元の文章:
---

あらき 堀江さんは自分で歌詞を書くことが少ないみたいで、過去に堀江さんにオファーする機会があっても、そのときは歌詞を誰かにお願いしていたんですね。今回はアルバムのコンセプト的にも自分の意見を入れておきたいなと思っていたので、自分が作詞をやりますと。これが堀江さんが作詞をやっていたら別の曲で作詞をしていたと思いますけど、何かしらで歌詞を書きたいと思っていました。
――次は少し世界観が変わって「夢現境界層」です。
あらき これはですね、非常に歌うには難しい曲です。全曲難しいんですけど、人間味を感じないというか、人間が歌う曲なのかっていうのがあって。
――この楽曲を手がけれられた柊 マグネタイトさんの作られるサウンドも独特ですね。
あらき サウンドと雰囲気が退廃している感じですよね。人間が存在していない世界みたいなファンタジー要素もあって。柊さんはまだ数えるほどしか楽曲を出していないんですけど、すごく音が尖っているんですよね。最初にイントロからこれなんの音?みたいな、硬めのリリースカットしたピアノみたいな。ジャンルとしては形容しがたい、EDMとも一概に言えないし、ロックといえばロックだし、すごく異質な雰囲気を放っている曲ですね。
――以降、またここからアルバムの雰囲気も変わってきますね。
あらき 「イスカノサイ」までバンド寄りヘビー寄り、激しめな構成をしているんですけど、この「夢現境界層」でアルバムを2つに割ってというイメージで配置しまして。この曲が境目なんですよね、曲名通り。この先からテンション感の違う曲が続きますよというのがあります。
――そうしたなかで後半はユリイ・カノンさんの「闇は白く」からスタートします。
あらき 発注時点で僕がユリイ・カノンさんに和ロックが得意なイメージを持っていたので、それをまず念頭に置いて、そこにアルバムのコンセプトも出して。ちなみにユリイさんは最近月詠みというバンドを作ったんですよね。僕がカバーした「スーサイドパレヱド」は打ち込みのギターが使われていて攻撃力高めのサウンドだと思います。月詠みを結成してからは生サウンドに最近は移行していっているんですけど、あえて打ち込みのギターを使ってほしい、スーサイドパレヱドのような攻撃力の高さを出したいという発注をしました。
――続いては*Lunaさんの「烽火」です。
あらき この曲、すごいですよね……。
――この雰囲気のなかでのあらきさんのボーカルは実に印象的でした。

---

資料:
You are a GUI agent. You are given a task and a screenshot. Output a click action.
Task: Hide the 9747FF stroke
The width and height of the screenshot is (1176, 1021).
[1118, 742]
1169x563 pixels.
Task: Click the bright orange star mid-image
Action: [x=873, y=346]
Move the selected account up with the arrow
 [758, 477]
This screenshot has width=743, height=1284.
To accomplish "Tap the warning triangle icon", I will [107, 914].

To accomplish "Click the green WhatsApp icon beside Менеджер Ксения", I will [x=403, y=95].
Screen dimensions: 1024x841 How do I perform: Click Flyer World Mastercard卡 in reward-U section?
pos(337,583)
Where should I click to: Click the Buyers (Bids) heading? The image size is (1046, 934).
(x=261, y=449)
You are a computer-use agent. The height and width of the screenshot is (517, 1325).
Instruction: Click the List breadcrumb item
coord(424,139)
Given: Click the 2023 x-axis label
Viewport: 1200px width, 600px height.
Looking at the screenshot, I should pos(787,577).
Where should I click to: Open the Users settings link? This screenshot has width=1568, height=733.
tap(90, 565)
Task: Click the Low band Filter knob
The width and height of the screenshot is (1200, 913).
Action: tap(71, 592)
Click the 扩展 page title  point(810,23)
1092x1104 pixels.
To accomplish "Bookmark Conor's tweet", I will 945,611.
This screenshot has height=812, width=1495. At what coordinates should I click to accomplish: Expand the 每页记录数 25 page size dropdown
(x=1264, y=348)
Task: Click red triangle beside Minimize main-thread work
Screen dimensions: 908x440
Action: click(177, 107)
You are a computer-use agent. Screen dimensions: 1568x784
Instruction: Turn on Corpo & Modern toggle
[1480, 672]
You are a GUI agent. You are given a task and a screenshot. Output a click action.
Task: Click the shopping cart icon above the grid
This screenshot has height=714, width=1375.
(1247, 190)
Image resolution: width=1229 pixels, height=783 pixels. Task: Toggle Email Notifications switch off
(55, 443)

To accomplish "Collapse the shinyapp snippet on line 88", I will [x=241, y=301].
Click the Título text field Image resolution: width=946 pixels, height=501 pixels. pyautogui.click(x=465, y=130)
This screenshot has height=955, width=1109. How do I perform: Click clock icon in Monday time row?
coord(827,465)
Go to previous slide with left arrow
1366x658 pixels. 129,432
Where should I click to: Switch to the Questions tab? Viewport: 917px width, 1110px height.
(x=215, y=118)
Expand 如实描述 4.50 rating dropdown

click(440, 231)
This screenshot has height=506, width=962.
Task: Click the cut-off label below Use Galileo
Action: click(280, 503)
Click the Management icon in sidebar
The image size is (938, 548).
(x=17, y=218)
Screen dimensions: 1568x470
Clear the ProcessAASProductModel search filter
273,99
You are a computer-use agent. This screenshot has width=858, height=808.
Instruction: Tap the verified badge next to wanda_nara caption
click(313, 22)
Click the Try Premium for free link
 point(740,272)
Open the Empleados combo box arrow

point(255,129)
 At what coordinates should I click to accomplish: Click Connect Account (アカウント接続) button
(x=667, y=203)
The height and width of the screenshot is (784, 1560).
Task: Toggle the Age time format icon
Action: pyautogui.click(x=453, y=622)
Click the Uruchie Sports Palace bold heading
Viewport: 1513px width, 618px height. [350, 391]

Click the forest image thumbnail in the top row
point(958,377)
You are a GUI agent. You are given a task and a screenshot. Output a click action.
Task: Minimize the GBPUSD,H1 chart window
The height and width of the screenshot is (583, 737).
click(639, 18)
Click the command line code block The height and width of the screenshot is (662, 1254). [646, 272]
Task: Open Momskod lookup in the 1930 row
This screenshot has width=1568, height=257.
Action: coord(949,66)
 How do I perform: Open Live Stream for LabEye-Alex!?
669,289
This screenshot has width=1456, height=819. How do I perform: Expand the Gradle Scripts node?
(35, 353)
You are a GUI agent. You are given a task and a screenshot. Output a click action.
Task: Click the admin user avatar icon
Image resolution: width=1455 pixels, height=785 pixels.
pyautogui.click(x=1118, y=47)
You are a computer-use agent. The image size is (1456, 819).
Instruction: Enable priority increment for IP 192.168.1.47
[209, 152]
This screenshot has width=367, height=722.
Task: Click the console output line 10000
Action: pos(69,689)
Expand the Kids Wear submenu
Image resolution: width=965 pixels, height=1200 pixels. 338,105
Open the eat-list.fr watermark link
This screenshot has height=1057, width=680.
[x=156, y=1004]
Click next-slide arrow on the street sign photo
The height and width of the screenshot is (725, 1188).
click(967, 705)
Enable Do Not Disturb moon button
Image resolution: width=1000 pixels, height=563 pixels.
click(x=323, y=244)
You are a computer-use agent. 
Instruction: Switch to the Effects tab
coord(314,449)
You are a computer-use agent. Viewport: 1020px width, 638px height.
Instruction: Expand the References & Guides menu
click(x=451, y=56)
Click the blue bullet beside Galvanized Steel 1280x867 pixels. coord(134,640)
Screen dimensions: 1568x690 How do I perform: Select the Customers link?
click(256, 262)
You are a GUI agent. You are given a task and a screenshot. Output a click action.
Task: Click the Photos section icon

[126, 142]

---

やること: 元の文章の「あらき 「イスカノサイ」まで」から「したいという発注をしました。」までを、最後の部分も含めて書き出し、その中の「月詠み」を「ツクヨミ」に変えてください。 答えるときは、元の文章だけを手がかりにしてください。

答え:
あらき 「イスカノサイ」までバンド寄りヘビー寄り、激しめな構成をしているんですけど、この「夢現境界層」でアルバムを2つに割ってというイメージで配置しまして。この曲が境目なんですよね、曲名通り。この先からテンション感の違う曲が続きますよというのがあります。
――そうしたなかで後半はユリイ・カノンさんの「闇は白く」からスタートします。
あらき 発注時点で僕がユリイ・カノンさんに和ロックが得意なイメージを持っていたので、それをまず念頭に置いて、そこにアルバムのコンセプトも出して。ちなみにユリイさんは最近ツクヨミというバンドを作ったんですよね。僕がカバーした「スーサイドパレヱド」は打ち込みのギターが使われていて攻撃力高めのサウンドだと思います。ツクヨミを結成してからは生サウンドに最近は移行していっているんですけど、あえて打ち込みのギターを使ってほしい、スーサイドパレヱドのような攻撃力の高さを出したいという発注をしました。